The British Newspapers 1620 – 1900 project was an innovative and challenging example of a public/private partnership between Gale Cengage Learning, CCS and the British Library. Different cultural emphases between the three project partners were managed in order to allow a free flow of communication. As in the first project 'JISC 1', there were many discussions between the partners about efficiencies and this second phase of newspaper digitisation funded by the JISC in 2007 has been a major success. All of the selected titles were digitised except for the Irish sub cluster, which had to be dropped as it was in too poor condition to be handled. The final list of titles to be delivered will be confirmed by Cengage Gale when they complete the upload of the content in autumn this year.
The project has left a good legacy for the future. At the end of the project an inventory of digitised pages has been created and archived both within the host organisation and the web hosting partner. We know the number of items, pages and articles that have been digitised and where there is duplication and gaps in the runs (1,157,349 pages including 18th century material; 192,030 issues and 2,266 reels created).2 We have extended provision of access to dispersed material and contributed to the development of technical standards through improvements to workflows, enriched metadata and evidence of best practice. As in BL’s approach to 'JISC 1', the second project engaged with users through academic representatives on the project board and user consultation during the bidding process.
The overall approach can be summarised as retaining best practice from the first project model of engagement with the source material and front loading QA at the start of the workflow, plus recognising the added benefit of using opportunities offered by new public/private partnerships. The workflow was changed during the shape phase to allow for direct scanning of one original newspaper, (The Standard) by a new digitisation studio set up at the BL. Also, the direct ingest of BL captured metadata by the vendor and a review of the existing vendor and QA processes was felt to be necessary. This resulted in a complete reprofiling of the budget to ensure this change was budget neutral. The search for an ideal ‘core’ workflow of automated processes continues, and it is the experience of the project that suppliers will continuously improve their workflows as they work with innovative solutions to exceptional content.

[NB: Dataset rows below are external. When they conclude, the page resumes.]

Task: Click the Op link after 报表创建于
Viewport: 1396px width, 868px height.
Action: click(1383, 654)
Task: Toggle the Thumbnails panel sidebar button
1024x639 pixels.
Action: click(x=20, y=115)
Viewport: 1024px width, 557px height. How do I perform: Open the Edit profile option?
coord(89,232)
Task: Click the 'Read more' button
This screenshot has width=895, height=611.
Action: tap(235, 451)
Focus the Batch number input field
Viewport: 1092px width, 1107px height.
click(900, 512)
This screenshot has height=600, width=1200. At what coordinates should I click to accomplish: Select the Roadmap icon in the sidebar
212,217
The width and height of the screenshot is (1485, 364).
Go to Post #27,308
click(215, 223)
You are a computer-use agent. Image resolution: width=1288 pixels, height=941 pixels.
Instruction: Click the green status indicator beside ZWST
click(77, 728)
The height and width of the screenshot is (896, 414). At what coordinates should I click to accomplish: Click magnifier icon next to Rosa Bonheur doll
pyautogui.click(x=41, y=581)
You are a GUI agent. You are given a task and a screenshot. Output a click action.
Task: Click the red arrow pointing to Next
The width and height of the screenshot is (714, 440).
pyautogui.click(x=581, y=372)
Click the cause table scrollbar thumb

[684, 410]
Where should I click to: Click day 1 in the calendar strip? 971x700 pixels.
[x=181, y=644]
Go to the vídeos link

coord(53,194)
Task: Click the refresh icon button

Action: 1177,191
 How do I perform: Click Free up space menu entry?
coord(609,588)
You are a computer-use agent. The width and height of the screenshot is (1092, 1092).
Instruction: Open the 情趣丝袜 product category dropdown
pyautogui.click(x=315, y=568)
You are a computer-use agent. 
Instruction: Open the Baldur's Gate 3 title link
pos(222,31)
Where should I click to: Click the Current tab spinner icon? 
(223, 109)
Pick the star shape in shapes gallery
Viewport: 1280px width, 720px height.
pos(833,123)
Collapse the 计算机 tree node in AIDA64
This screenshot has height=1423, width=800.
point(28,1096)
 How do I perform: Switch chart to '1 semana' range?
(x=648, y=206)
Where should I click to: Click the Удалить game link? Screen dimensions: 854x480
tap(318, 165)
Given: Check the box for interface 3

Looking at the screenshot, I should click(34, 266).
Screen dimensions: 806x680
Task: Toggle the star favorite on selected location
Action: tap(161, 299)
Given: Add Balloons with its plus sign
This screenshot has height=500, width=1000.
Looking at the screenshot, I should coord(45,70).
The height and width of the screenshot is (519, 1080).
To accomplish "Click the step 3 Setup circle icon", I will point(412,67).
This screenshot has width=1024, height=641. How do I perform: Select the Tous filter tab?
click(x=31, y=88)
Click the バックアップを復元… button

An alternative future workflow needs to be more flexible in order to adapt to the diversity of any source material. Consideration should be given to using digital cameras as well as flatbed scanners to improve quality and preservation microfilms could be generated later. Also, consideration could be given to disbinding the thicker bound volumes into smaller bound sections, as they have done in KBL for handling items in their newspapers digitisation project. This allows them greater control over reduction of gutter shadow and any subsequent loss of text due to skew.
It is possible to experience a wide range of inconsistencies in both scanning and the preparation of xml which might be due to high turn-over of personnel or variations between different production facilities. Often, the vendor’s solution can be to automate more, but there will still be cases were there are many more questions which are better addressed at the start of production with a pilot or at key break points in the contract. Creation of a workflow that allows for assessment of the collection as a whole, such as reviewing all of the scans before zoning and OCR is recommended. For example, a break point after scanning allows a decision to be made on which images must be rescanned.
Including some user-defined metadata would help to continually increase the searching capabilities of the source material. This would also increase the popularity of the resource and help create a sense of ownership amongst users.